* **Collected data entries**
......

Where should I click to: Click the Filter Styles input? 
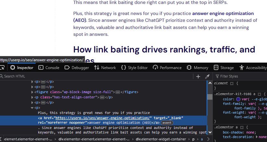point(242,76)
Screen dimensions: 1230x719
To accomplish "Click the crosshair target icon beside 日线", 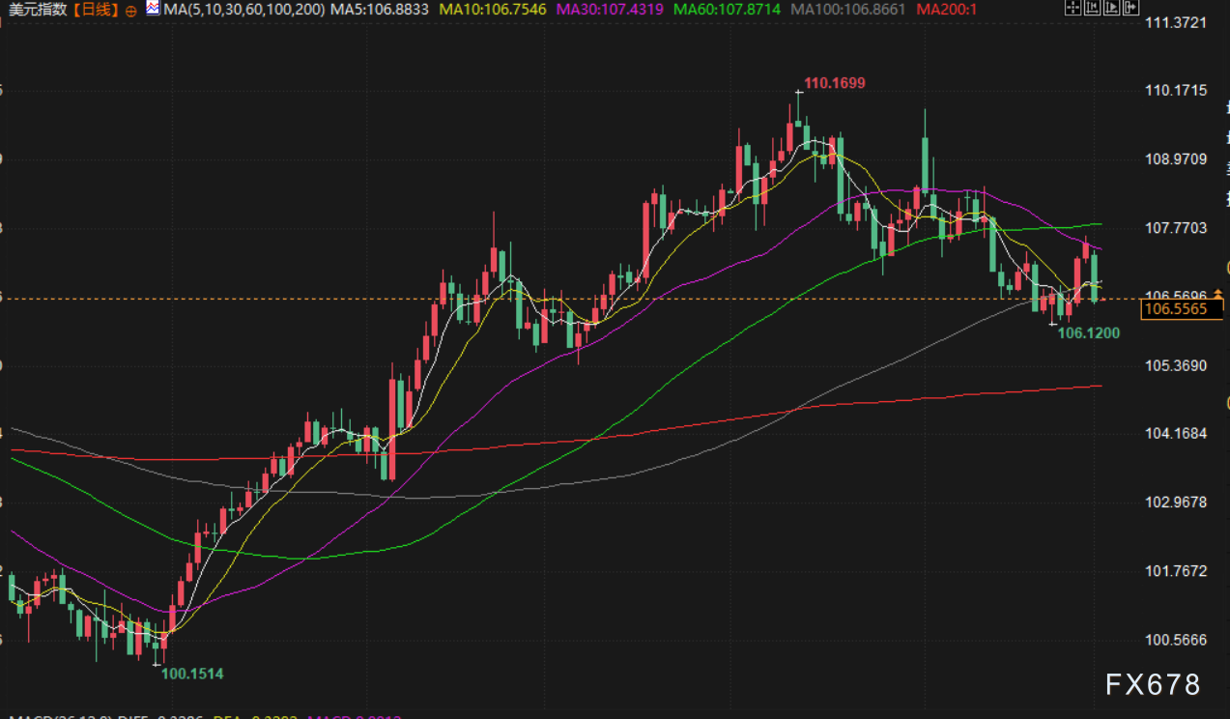I will tap(130, 10).
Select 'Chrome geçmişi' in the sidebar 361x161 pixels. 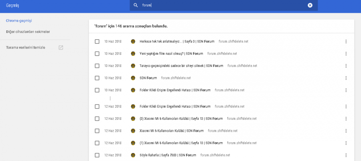pos(19,20)
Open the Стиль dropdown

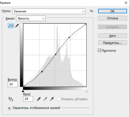pyautogui.click(x=49, y=11)
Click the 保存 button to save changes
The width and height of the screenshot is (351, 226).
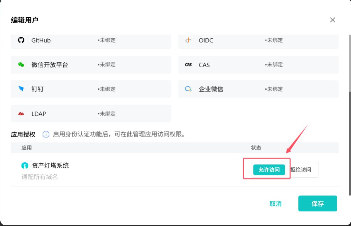coord(318,204)
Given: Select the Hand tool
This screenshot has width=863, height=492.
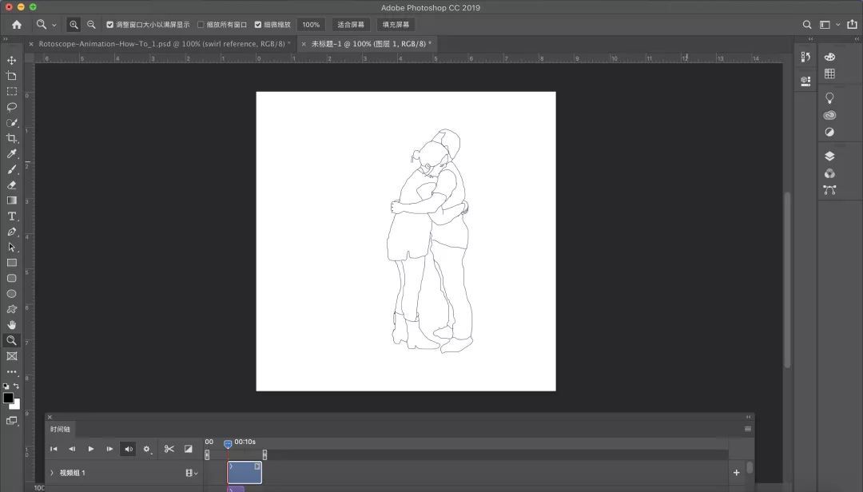Looking at the screenshot, I should click(x=12, y=325).
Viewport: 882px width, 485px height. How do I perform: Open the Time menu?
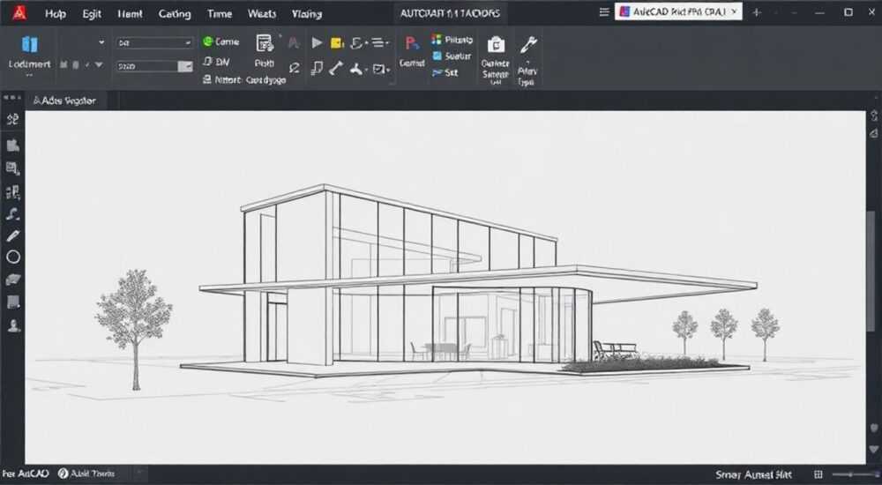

......

* **ACTION ITEM**
Your task is to retype, exactly and only, the lines from the line holding "Click the 保存 button to save changes" through the final line of the data above, with both ends kept. Drop the pictures.

* **ANSWER BELOW**
Click the 保存 button to save changes
The width and height of the screenshot is (351, 226).
coord(318,204)
Given: Select the Hand tool
This screenshot has width=863, height=492.
Looking at the screenshot, I should click(x=12, y=325).
Viewport: 882px width, 485px height. How do I perform: Open the Time menu?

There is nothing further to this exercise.